## Collected data
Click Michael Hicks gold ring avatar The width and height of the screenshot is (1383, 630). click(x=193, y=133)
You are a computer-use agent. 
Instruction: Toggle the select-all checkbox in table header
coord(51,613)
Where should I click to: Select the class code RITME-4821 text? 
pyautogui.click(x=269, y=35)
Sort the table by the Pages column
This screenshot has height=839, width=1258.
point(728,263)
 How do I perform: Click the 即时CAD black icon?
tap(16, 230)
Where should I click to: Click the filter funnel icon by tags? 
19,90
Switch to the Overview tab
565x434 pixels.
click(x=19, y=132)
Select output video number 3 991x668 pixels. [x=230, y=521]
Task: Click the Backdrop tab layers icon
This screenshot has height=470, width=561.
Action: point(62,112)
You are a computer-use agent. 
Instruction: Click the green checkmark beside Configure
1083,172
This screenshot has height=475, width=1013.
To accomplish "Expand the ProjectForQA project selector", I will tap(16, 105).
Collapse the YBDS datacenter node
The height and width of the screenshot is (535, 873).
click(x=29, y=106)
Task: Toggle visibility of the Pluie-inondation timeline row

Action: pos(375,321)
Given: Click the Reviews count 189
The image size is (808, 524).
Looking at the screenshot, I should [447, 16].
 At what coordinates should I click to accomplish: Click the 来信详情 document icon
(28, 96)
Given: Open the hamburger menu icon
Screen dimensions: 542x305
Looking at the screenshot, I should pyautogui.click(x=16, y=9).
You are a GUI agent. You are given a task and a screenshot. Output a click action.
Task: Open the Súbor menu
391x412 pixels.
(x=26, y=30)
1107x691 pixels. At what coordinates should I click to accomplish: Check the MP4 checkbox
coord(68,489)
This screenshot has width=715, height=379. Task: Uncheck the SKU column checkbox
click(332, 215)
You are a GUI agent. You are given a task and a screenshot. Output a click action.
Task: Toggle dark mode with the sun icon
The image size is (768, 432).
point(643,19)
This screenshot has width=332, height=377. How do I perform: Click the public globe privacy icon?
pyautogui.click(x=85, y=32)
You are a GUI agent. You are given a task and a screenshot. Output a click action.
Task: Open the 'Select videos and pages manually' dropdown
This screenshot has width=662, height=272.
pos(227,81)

## What to produce
Please give an exact copy of the lines above, beginning with the line containing "Sort the table by the Pages column" and running through the line containing "Switch to the Overview tab", and of no other lines.

## Expected answer
Sort the table by the Pages column
This screenshot has height=839, width=1258.
point(728,263)
 How do I perform: Click the 即时CAD black icon?
tap(16, 230)
Where should I click to: Click the filter funnel icon by tags? 
19,90
Switch to the Overview tab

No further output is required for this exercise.